The defendant pled guilty to one count involving interstate and foreign commerce
Rommer Valdez, 38, plead guilty this month to one count of conspiring to produce a false document affecting interstate and foreign commerce. Since the count involves Federal law, the case was brought in the U.S. District Court in Boston.
A clerk for the RMV branch in Watertown, Mr. Valdez was part of a scheme in which ineligible customers were surreptitiously led by Mr. Valdez and his cohorts through the RMV process in order to obtain authentic Massachusetts identification documents.
According to authorities, during a two year period from between December 2010 through December 2012, Mr. Valdez and his co-conspirators created an intricate scheme in which Mr. Valdez’s cohorts would illegally obtain the identification documents of real Massachusetts citizens which were then vetted by Mr. Valdez using his access to the RMV systems. As an RMV clerk, Mr. Valdez’s legitimate duties and responsibilities included verifying that an applicant’s identity and documents presented at the Registry were “…accurate, valid, and sufficient.”
Once the fraudulently-procurred information was pre-screened by Mr.

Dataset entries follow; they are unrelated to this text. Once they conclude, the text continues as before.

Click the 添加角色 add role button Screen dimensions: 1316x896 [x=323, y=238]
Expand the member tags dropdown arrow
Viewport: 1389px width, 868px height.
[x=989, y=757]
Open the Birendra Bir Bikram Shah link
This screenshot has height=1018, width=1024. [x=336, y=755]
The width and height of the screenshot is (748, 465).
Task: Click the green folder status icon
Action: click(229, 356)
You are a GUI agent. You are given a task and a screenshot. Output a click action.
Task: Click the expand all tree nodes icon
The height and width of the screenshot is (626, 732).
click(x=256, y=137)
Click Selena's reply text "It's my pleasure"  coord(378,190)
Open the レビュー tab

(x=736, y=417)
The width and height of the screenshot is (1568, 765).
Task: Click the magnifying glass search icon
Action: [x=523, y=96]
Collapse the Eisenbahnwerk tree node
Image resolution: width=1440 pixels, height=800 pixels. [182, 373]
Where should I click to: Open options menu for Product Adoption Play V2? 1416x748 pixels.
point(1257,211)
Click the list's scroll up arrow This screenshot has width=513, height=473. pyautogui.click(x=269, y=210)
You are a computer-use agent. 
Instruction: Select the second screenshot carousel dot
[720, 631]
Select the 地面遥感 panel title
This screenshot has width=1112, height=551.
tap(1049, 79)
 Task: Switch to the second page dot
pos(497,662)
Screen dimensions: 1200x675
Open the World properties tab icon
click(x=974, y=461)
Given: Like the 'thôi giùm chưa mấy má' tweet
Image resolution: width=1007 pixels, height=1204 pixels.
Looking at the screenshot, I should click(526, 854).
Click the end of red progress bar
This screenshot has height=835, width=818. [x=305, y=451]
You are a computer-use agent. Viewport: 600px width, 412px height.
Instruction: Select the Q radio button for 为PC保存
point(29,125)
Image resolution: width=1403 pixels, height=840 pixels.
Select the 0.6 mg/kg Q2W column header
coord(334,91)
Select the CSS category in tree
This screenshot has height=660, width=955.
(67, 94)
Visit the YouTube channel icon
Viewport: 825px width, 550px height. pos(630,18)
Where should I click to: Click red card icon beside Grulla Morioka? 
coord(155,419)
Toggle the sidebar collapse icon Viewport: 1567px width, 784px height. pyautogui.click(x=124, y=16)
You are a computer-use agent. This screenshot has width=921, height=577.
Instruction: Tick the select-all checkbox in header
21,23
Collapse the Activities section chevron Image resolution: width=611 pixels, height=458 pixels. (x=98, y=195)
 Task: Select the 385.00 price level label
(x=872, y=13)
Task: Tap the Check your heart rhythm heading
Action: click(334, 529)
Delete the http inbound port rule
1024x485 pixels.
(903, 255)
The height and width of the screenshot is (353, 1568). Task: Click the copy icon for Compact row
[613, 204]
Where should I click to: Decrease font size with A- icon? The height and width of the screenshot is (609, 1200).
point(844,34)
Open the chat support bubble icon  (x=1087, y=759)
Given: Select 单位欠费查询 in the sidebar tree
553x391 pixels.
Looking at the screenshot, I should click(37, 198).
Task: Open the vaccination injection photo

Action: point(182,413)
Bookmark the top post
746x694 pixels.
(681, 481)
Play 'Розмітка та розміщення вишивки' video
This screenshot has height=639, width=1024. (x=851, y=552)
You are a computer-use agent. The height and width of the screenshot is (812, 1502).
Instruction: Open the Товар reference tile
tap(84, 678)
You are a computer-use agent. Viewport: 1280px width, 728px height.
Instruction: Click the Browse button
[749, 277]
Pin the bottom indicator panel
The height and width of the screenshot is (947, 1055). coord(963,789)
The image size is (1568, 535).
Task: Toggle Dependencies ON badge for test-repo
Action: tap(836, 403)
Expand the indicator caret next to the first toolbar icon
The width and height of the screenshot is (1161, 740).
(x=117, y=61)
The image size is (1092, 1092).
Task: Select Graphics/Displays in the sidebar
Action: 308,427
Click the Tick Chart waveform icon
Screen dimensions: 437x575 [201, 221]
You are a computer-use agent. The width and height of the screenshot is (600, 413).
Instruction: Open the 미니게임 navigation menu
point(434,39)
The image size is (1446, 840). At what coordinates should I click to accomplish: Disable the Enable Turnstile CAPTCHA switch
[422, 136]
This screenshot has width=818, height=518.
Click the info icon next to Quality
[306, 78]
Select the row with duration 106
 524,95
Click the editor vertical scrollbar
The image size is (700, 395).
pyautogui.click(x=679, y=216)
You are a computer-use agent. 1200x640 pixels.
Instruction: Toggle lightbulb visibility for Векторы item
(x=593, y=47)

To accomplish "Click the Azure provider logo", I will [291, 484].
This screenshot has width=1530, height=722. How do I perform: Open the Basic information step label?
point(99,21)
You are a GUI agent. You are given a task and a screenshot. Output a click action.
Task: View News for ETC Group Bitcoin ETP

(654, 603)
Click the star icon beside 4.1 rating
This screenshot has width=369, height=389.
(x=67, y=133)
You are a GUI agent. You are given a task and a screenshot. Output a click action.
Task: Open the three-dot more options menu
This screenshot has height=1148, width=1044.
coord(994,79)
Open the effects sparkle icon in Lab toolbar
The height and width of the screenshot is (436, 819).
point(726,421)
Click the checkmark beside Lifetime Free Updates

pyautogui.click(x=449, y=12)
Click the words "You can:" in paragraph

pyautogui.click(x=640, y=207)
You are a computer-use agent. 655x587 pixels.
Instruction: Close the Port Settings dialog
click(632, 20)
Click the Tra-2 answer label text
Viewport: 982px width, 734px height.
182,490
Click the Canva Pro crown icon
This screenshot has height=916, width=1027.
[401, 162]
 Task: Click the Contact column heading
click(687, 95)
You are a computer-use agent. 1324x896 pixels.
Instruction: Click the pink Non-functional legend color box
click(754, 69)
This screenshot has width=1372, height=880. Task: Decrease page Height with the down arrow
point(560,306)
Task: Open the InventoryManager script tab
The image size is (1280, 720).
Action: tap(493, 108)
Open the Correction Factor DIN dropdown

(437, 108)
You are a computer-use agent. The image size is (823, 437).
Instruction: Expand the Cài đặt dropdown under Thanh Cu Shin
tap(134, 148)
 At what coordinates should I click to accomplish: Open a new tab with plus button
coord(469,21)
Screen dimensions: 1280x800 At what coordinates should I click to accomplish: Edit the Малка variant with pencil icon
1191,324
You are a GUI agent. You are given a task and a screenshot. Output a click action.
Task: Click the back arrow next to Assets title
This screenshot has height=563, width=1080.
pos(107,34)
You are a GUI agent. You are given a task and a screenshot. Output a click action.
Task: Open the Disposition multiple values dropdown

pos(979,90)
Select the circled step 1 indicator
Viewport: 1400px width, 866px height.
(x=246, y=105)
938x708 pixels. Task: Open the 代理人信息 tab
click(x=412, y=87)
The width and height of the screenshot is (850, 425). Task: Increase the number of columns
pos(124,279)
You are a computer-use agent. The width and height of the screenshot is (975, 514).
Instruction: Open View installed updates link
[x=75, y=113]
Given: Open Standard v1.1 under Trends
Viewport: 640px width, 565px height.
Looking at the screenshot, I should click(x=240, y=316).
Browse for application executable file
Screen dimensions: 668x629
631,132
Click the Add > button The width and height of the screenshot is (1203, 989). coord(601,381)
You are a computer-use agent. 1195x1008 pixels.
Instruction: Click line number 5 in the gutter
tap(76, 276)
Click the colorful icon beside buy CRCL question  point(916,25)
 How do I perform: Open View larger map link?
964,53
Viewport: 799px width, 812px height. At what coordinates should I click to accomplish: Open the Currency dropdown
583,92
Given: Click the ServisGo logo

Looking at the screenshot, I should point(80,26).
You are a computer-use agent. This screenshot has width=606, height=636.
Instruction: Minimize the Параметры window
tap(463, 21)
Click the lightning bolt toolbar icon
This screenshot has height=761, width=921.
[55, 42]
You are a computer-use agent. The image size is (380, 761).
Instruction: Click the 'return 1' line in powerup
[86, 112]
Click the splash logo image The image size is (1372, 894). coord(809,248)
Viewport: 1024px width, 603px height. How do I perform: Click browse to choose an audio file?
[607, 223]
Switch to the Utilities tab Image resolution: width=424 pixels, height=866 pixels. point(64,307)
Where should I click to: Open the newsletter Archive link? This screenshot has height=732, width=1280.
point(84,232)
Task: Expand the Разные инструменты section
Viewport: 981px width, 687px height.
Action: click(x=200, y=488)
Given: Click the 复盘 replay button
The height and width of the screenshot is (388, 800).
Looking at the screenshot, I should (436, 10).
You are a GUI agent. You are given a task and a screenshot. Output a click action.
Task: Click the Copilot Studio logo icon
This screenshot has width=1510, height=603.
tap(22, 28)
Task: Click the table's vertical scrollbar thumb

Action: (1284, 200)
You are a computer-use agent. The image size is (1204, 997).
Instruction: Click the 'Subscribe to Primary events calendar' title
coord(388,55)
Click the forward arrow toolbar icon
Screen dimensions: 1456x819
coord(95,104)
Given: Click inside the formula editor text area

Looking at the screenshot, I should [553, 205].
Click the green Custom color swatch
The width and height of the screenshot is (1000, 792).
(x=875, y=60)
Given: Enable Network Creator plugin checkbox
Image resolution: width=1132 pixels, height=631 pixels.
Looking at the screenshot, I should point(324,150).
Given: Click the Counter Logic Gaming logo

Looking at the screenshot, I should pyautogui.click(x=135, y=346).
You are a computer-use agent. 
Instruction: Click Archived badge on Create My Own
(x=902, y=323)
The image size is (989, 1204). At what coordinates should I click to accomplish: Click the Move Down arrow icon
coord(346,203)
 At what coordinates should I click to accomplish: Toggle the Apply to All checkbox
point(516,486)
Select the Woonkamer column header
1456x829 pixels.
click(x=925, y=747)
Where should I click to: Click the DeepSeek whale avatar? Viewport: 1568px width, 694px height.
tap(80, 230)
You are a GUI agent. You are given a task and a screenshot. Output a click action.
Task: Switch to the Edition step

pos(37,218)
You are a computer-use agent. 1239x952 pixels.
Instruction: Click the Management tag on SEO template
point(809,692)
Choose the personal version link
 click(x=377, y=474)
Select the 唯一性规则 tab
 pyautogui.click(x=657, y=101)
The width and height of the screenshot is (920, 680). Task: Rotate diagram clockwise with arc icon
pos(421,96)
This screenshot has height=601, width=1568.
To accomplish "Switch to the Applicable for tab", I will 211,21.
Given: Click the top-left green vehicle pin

Valdez to ensure that the information would pass a Registry check, the fraud ring’s customer were then sent to the RMV (albeit not always Mr. Valdez’s station, in order to obtain a valid RMV document with the fraudulent identity.
Other certain customers also were directly sent to Mr. Valdez’s station at the Watertown RMV. Apparently, when an earmarked customer had been sent, Mr. Valdez would signal to that specific customers to approach his station in order to submit the customer’s fraudulent paperwork. Mr. Valdez would then process that application and issue the appropriate RMV identification document.
The former RMV clerk would also go so far as to permit his fraudulent customer, or someone else aiding that customer, to take the required RMV tests, all under the false identity presented. As a result, Mr. Valdez knowingly pre-checked and accepted numerous presentations of false proof of identity from multiple fraudulent customers in return for illegal payments that he received for this work.
Mr. Valdez, who was originally charged in May of this year, will be sentenced by U.S. District Court Judge William G. Young on Oct. 27, 2015. Under Federal law, the statute used to sentence Mr. Valdez provides “…a sentence of no greater than five years in prison, three years of supervised release, a fine of $250,000 or twice the gain or loss, whichever is greatest, and forfeiture.” In general, the actual sentences for federal crimes are less than the maximum penalties.